Allister’s column also makes the critical point that not all taxes are created equal.

…higher VAT is also damaging growth, though it is still yielding more. Some taxes can still raise more – but try doing that with income tax, CGT or corporation tax and the result is now clearly counter-productive. These taxes are maxed out; they have been pushed beyond their ability to raise revenues.

Last but not least, he makes an essential point about the role of bad spending policy.

The problem is that spending is too high – central government current expenditure is up by 3.7 per cent year on year in April-May – not that taxes are too low. The result is that the April-May budget deficit reached £30.7bn, some £6.2bn higher than a year ago.

By the way, you won’t be surprised to learn that Paul Krugman has been whining about “spending cuts” in the United Kingdom, even though the burden of the public sector has been climbing. But given his outlandish errors about Estonia, we shouldn’t be surprised.

But that’s not the point of this post. The relevant question is why do politicians pursue bad policy and why do some economists aid and abet bad policy?

For politicians, I think the answer is easy. They simply care about getting elected and holding power. So if they think class-warfare tax policy is the way of achieving those narcissistic goals, they’ll push higher tax rates. Even if it means lower revenue, notwithstanding their usual desire to have more money so they can buy more votes.

I’m more mystified by the behavior of economists. Let’s look at a couple of examples. Justin Wolfers and Mark Thoma recently cited some survey data to claim that the Laffer Curve was universally rejected by the profession.

But as James Pethokoukis of the American Enterprise Institute explained, the survey actually showed just the opposite, with economists by a margin of nearly 5-1 agreeing that lower tax rates could boost GDP (and therefore taxable income).

Those economists did say that a reduction in tax rates, based on current levels, would not cause taxable income to jump by a large enough amount to fully offset the revenue-losing impact of the lower tax rate. But the Laffer Curve says that only happens in extreme circumstances, so there’s zero contradiction.

So why did Wolfers and Thoma create a straw man in an attempt to discredit the Laffer Curve?

I have no idea, but Republican politicians probably deserve some of the blame. Too many of them make silly claims that “all tax cuts pay for themselves,” even when talking about new credits and deductions that have no positive impact on economic performance.

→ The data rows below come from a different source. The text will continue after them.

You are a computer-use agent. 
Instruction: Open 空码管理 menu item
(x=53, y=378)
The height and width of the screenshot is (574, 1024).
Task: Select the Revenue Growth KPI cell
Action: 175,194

To the extent that Wolfers, Thoma, and others think that’s what the Laffer Curve is all about, then their skepticism is warranted.

But if that’s the case, they should read what Art Laffer actually wrote so they can be more accurate in the future. Or they can watch these three videos.

Part I describes the theory.

Part II describes the evidence.

And Part III explains the sloppy and inaccurate revenue-estimating methodology of the Joint Committee on Taxation.

But if they think I’m too biased or that Art is similarly misguided, then they should look at some of the evidence produced by other economists.

The sooner they get up to speed on these issues, the sooner they can help give politicians good advice so that the Laffer Curve doesn’t cause more unpleasant surprises.